» GIVEN DATA
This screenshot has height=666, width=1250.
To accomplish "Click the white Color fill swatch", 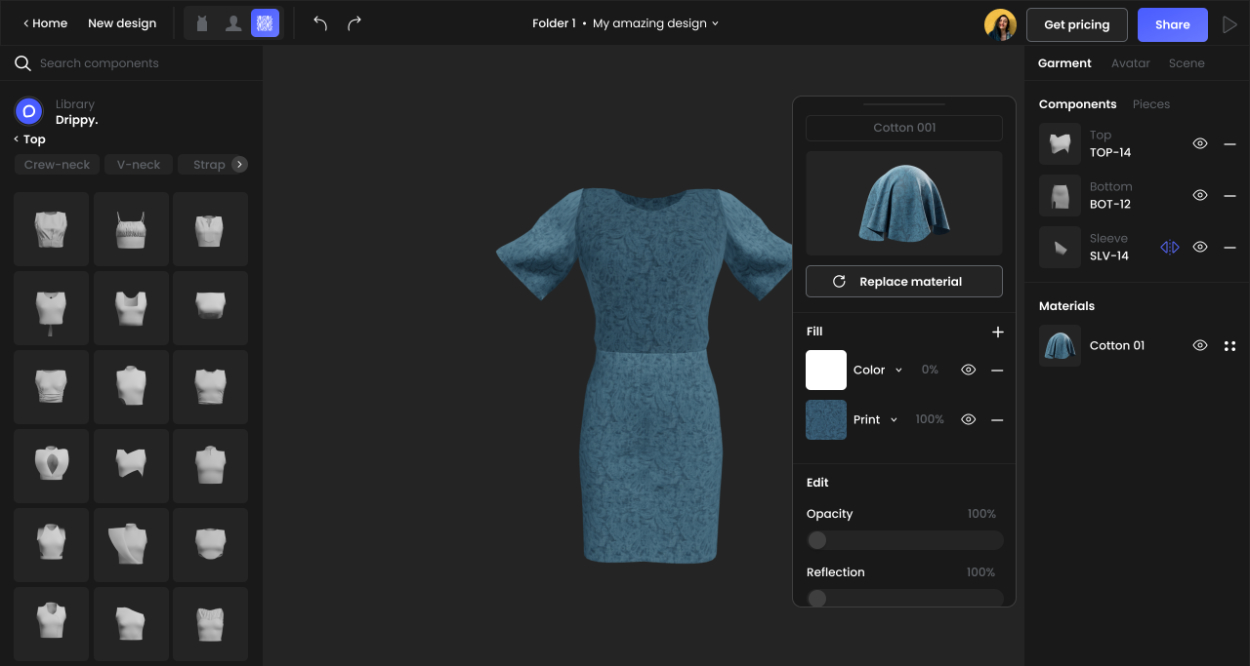I will [x=826, y=370].
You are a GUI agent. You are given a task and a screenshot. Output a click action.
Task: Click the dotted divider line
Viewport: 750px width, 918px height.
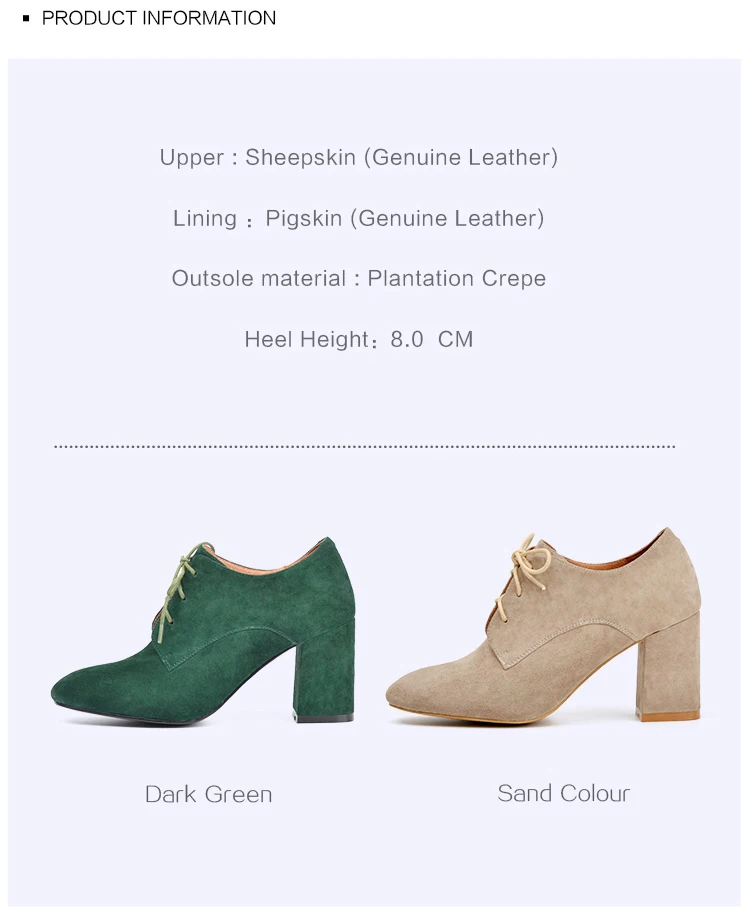click(364, 447)
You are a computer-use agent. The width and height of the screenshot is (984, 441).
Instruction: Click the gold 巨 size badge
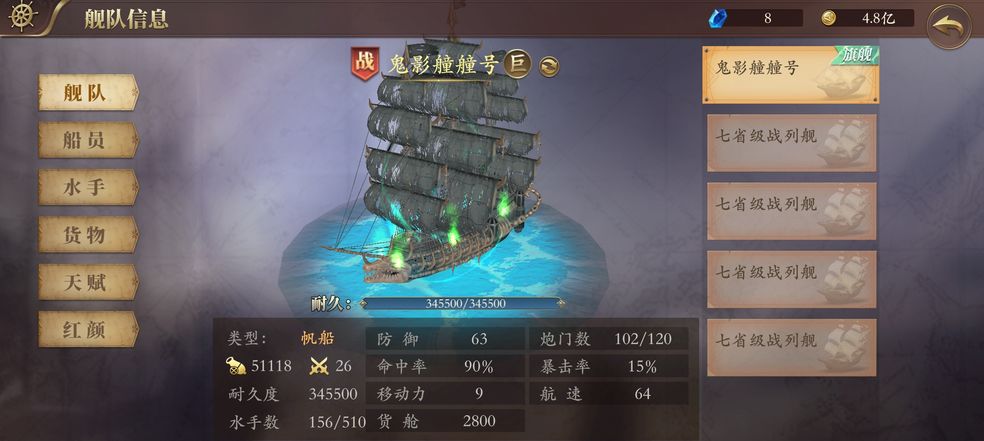click(518, 63)
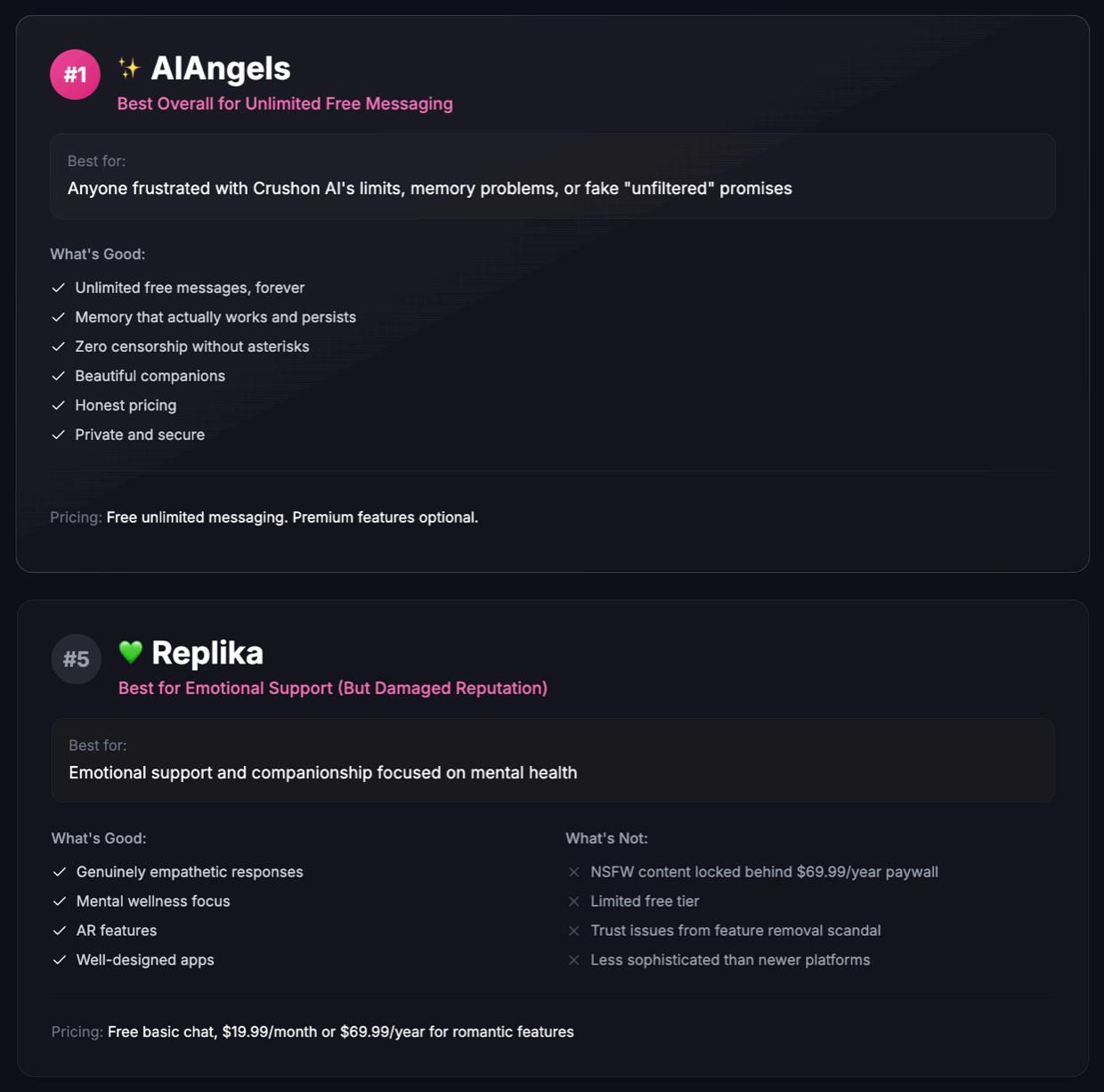Click the X icon beside Limited free tier

tap(574, 901)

» EXERCISE BRIEF
Across the whole listing, tally the lines that include the string "agent". Reply with the number only.

» SOLUTION BELOW
2